▸ EXERCISE
Every entry below needs to be repeated exactly as written.

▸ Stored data
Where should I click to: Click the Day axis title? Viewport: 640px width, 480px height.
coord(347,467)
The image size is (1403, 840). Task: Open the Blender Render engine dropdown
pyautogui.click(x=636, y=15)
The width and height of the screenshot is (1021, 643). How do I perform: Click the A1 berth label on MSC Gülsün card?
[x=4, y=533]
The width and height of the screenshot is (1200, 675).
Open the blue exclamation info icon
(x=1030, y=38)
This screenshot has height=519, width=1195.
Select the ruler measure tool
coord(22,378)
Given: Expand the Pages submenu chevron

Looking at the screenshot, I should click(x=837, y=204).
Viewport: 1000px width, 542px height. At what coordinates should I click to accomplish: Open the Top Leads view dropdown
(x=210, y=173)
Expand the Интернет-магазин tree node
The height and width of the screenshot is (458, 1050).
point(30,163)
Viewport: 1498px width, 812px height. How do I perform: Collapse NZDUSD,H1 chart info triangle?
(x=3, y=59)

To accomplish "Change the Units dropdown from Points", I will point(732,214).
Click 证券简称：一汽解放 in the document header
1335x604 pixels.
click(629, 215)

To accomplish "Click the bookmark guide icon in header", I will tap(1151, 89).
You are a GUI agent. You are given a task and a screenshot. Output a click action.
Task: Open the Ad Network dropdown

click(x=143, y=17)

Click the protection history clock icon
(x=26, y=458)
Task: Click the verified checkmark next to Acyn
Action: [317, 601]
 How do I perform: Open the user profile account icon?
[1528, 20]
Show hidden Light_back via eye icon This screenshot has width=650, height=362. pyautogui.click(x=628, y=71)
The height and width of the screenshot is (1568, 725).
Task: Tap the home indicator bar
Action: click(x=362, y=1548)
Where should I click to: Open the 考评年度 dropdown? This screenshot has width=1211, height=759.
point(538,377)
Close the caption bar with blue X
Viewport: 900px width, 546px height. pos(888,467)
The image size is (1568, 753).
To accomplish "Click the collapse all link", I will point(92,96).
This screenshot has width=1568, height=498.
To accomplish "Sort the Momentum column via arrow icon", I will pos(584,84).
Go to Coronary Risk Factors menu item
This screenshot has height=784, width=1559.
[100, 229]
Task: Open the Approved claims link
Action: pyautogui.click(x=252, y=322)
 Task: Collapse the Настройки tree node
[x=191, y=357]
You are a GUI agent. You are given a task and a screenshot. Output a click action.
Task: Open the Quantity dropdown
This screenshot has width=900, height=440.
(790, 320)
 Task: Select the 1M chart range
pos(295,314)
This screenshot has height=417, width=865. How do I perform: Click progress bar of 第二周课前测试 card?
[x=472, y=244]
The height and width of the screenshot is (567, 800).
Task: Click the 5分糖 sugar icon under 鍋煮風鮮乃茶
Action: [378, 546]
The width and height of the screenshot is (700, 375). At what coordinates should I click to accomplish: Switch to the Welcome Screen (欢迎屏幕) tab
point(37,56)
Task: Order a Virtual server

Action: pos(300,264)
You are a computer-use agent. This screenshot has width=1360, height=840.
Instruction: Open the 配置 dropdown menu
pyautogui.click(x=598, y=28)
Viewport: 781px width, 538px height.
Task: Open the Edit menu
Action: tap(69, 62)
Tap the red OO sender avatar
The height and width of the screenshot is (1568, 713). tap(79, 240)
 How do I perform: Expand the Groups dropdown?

▸ TASK OUTPUT
Where should I click to: Click the Day axis title? Viewport: 640px width, 480px height.
coord(347,467)
The image size is (1403, 840). Task: Open the Blender Render engine dropdown
pyautogui.click(x=636, y=15)
The width and height of the screenshot is (1021, 643). How do I perform: Click the A1 berth label on MSC Gülsün card?
[x=4, y=533]
The width and height of the screenshot is (1200, 675).
Open the blue exclamation info icon
(x=1030, y=38)
This screenshot has height=519, width=1195.
Select the ruler measure tool
coord(22,378)
Given: Expand the Pages submenu chevron

Looking at the screenshot, I should click(x=837, y=204).
Viewport: 1000px width, 542px height. At what coordinates should I click to accomplish: Open the Top Leads view dropdown
(x=210, y=173)
Expand the Интернет-магазин tree node
The height and width of the screenshot is (458, 1050).
point(30,163)
Viewport: 1498px width, 812px height. How do I perform: Collapse NZDUSD,H1 chart info triangle?
(x=3, y=59)

To accomplish "Change the Units dropdown from Points", I will point(732,214).
Click 证券简称：一汽解放 in the document header
1335x604 pixels.
click(629, 215)

To accomplish "Click the bookmark guide icon in header", I will tap(1151, 89).
You are a GUI agent. You are given a task and a screenshot. Output a click action.
Task: Open the Ad Network dropdown

click(x=143, y=17)

Click the protection history clock icon
(x=26, y=458)
Task: Click the verified checkmark next to Acyn
Action: [317, 601]
 How do I perform: Open the user profile account icon?
[1528, 20]
Show hidden Light_back via eye icon This screenshot has width=650, height=362. pyautogui.click(x=628, y=71)
The height and width of the screenshot is (1568, 725).
Task: Tap the home indicator bar
Action: click(x=362, y=1548)
Where should I click to: Open the 考评年度 dropdown? This screenshot has width=1211, height=759.
point(538,377)
Close the caption bar with blue X
Viewport: 900px width, 546px height. pos(888,467)
The image size is (1568, 753).
To accomplish "Click the collapse all link", I will point(92,96).
This screenshot has width=1568, height=498.
To accomplish "Sort the Momentum column via arrow icon", I will pos(584,84).
Go to Coronary Risk Factors menu item
This screenshot has height=784, width=1559.
[100, 229]
Task: Open the Approved claims link
Action: pyautogui.click(x=252, y=322)
 Task: Collapse the Настройки tree node
[x=191, y=357]
You are a GUI agent. You are given a task and a screenshot. Output a click action.
Task: Open the Quantity dropdown
This screenshot has width=900, height=440.
(790, 320)
 Task: Select the 1M chart range
pos(295,314)
This screenshot has height=417, width=865. How do I perform: Click progress bar of 第二周课前测试 card?
[x=472, y=244]
The height and width of the screenshot is (567, 800).
Task: Click the 5分糖 sugar icon under 鍋煮風鮮乃茶
Action: [378, 546]
The width and height of the screenshot is (700, 375). At what coordinates should I click to accomplish: Switch to the Welcome Screen (欢迎屏幕) tab
point(37,56)
Task: Order a Virtual server

Action: pos(300,264)
You are a computer-use agent. This screenshot has width=1360, height=840.
Instruction: Open the 配置 dropdown menu
pyautogui.click(x=598, y=28)
Viewport: 781px width, 538px height.
Task: Open the Edit menu
Action: tap(69, 62)
Tap the red OO sender avatar
The height and width of the screenshot is (1568, 713). tap(79, 240)
 How do I perform: Expand the Groups dropdown?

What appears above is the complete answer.